With liberalisation – the genie was out of the lamp – as a three-car-one-scooter hill station soon had two cars in every yard. Perhaps they are the New Age’s misguided missiles, designed not only to transport but as a population control measure as well.

The other day, we set out – Abha (my long-suffering companion) and I to walk the razor’s edge. ‘Please could you count the number of roadside eateries?’ I pleaded.
‘Enough!’ A minute later, she gave up, with: ‘I’ve stopped counting after a hundred!’
Hundreds of shacks offer sustenance to our visitors.
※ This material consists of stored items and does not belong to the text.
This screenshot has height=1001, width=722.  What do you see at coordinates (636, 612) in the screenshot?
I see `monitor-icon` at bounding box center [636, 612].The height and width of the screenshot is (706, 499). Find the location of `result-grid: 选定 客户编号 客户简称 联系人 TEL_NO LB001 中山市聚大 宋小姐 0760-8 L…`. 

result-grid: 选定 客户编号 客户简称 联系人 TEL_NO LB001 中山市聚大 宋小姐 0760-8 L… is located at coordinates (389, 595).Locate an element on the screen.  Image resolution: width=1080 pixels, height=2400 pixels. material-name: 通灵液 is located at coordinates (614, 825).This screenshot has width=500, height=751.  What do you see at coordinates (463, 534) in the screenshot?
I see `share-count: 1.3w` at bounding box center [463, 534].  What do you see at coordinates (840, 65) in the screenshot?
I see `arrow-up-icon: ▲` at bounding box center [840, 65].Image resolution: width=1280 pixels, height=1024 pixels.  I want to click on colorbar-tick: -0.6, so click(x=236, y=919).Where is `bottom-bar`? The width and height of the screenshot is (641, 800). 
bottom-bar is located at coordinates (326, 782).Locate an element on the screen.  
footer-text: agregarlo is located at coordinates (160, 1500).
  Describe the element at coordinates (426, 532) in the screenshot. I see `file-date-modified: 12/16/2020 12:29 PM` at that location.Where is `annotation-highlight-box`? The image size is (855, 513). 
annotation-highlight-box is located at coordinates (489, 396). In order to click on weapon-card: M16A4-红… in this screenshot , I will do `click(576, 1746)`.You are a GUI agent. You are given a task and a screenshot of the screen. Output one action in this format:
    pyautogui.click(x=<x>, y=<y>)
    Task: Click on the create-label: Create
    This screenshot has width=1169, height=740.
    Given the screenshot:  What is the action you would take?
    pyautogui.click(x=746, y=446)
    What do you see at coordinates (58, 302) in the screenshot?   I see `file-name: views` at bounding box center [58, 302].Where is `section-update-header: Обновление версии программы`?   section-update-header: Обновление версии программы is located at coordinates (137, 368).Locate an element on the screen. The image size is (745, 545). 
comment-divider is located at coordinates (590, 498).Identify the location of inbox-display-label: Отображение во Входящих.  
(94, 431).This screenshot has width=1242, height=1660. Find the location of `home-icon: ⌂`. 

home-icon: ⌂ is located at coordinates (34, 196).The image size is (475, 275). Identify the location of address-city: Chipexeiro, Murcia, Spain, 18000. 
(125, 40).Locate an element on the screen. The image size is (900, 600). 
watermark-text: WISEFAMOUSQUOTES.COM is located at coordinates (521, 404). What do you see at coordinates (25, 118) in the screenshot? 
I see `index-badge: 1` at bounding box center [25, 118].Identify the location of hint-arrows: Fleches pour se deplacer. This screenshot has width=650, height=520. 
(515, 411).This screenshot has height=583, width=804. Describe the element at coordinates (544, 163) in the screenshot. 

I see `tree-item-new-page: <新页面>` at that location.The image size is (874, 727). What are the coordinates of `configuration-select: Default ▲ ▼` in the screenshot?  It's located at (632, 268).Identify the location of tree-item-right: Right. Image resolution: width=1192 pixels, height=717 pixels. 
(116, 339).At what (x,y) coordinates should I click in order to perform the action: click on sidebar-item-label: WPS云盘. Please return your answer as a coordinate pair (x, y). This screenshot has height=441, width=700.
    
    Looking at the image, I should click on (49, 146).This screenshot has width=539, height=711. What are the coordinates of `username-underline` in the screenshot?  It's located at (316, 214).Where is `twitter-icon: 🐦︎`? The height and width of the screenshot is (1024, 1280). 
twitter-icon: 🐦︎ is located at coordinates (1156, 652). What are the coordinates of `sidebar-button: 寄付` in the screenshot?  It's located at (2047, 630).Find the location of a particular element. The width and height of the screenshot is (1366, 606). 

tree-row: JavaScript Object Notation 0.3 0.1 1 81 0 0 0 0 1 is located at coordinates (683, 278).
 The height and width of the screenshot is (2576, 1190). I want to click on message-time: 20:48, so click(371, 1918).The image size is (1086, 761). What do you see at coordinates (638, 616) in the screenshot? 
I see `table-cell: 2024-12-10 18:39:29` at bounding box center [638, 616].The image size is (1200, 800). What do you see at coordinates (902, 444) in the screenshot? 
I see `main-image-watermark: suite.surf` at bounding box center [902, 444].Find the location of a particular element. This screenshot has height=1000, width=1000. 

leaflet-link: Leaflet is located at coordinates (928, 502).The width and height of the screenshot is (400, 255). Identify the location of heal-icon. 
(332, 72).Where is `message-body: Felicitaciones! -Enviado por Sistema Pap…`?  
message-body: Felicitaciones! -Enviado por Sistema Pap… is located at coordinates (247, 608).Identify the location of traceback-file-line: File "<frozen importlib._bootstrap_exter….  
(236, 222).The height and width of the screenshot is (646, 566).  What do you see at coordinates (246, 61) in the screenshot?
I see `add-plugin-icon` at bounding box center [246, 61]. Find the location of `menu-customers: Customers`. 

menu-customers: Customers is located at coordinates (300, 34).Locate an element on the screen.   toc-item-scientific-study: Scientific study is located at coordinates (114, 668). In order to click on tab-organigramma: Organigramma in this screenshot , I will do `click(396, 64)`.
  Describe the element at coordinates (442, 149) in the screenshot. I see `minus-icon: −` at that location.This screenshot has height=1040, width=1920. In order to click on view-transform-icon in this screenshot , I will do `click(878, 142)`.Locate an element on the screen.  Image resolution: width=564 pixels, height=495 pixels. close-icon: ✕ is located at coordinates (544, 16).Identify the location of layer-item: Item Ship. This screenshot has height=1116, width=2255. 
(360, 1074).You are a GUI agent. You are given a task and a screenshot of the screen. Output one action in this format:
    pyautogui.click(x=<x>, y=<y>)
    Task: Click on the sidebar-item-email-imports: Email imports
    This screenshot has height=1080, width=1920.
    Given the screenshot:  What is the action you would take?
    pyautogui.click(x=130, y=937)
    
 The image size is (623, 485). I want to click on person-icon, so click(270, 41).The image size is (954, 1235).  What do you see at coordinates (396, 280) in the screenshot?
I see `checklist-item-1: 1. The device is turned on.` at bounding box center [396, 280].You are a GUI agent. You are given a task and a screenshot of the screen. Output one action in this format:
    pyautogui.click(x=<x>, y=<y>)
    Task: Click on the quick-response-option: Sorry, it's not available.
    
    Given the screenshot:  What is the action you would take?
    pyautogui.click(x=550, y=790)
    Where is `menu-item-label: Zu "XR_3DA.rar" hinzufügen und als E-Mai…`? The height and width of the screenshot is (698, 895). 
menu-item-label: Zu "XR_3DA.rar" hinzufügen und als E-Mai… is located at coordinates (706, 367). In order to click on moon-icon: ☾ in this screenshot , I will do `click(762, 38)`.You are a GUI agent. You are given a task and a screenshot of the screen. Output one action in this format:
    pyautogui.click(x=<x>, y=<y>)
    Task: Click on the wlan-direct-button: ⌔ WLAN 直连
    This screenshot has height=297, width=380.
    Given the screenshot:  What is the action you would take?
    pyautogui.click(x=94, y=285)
On offer are chow-mein, bhel-puri, chaat, pau-bhaji, boiled eggs, candy floss, softy, momos and steamed corn-on-the-cob.
‘Where do you get the water from?’

I ask a Bhuttawala. Without a word, he points to an old rusty drum plunked inside the nearby public toilet. I guess ask a dumb question and get a dumb answer. My advice? Stick to roasted corn.